On Jan 16, 2018, at 2:02 AM, Kyrylo Lebediev
<kyrylo_lebed...@epam.com <mailto:kyrylo_lebed...@epam.com>> wrote:
...to me it sounds like 'C* isn't that highly-available by
design as it's declared'.
More nodes in a cluster means higher probability of simultaneous
node failures.
And from high-availability standpoint, looks like situation is
made even worse by recommendedsettingvnodes=256.

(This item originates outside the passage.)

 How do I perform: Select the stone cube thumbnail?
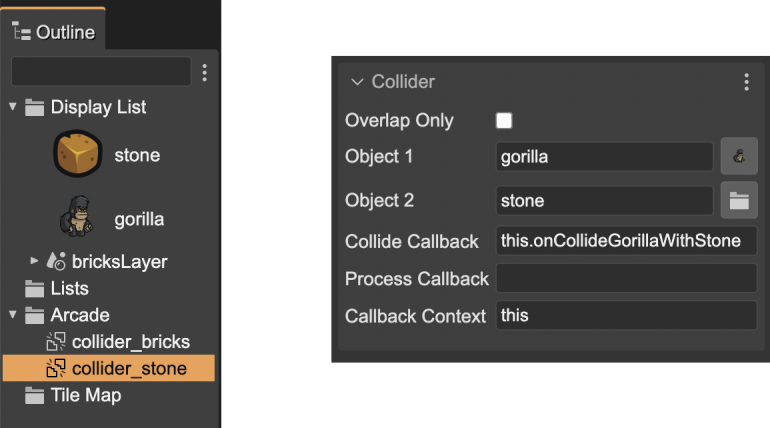[x=78, y=154]
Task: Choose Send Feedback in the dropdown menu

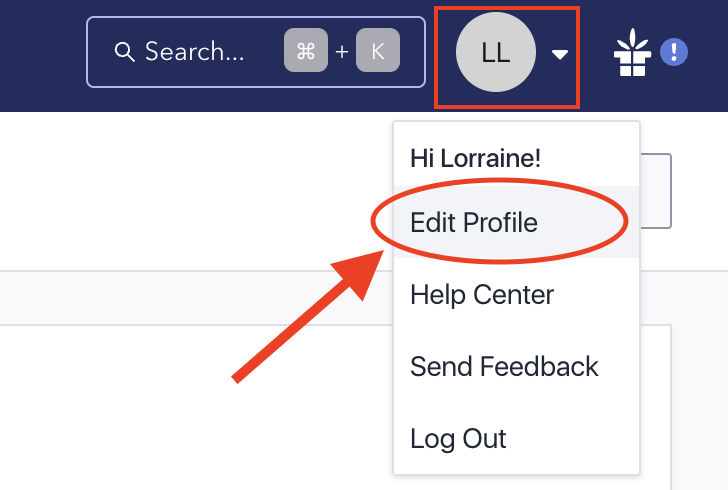Action: pyautogui.click(x=504, y=367)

Need to do some math to get numbers/formulas, but now situation
doesn't seem to be promising.
In case smb from C* developers/architects is reading this
message, I'd be grateful to get some links to calculations of C*
reliability based on which decisions were made.
Regards,
Kyrill
------------------------------------------------------------------------
*From:*kurt greaves <k...@instaclustr.com
<mailto:k...@instaclustr.com>>
*Sent:*Tuesday, January 16, 2018 2:16:34 AM
*To:*User
*Subject:*Re: vnodes: high availability
Yeah it's very unlikely that you will have 2 nodes in the
cluster with NO intersecting token ranges (vnodes) for an RF of
3 (probably even 2).
If node A goes down all 256 ranges will go down, and considering
there are only 49 other nodes all with 256 vnodes each, it's
very likely that every node will be responsible for some range A
was also responsible for. I'm not sure what the exact math is,
but think of it this way: If on each node, any of its 256 token
ranges overlap (it's within the next RF-1 or previous RF-1 token
ranges) on the ring with a token range on node A those token
ranges will be down at QUORUM.
Because token range assignment just uses rand() under the hood,
I'm sure you could prove that it's always going to be the case
that any 2 nodes going down result in a loss of QUORUM for some
token range.
On 15 January 2018 at 19:59, Kyrylo
Lebediev<kyrylo_lebed...@epam.com
<mailto:kyrylo_lebed...@epam.com>>wrote:
Thanks Alexander!
I'm not a MS in math too) Unfortunately.
Not sure, but it seems to me that probability of 2/49 in
your explanation doesn't take into account that vnodes
endpoints are almost evenly distributed across all nodes (al
least it's what I can see from "nodetool ring" output).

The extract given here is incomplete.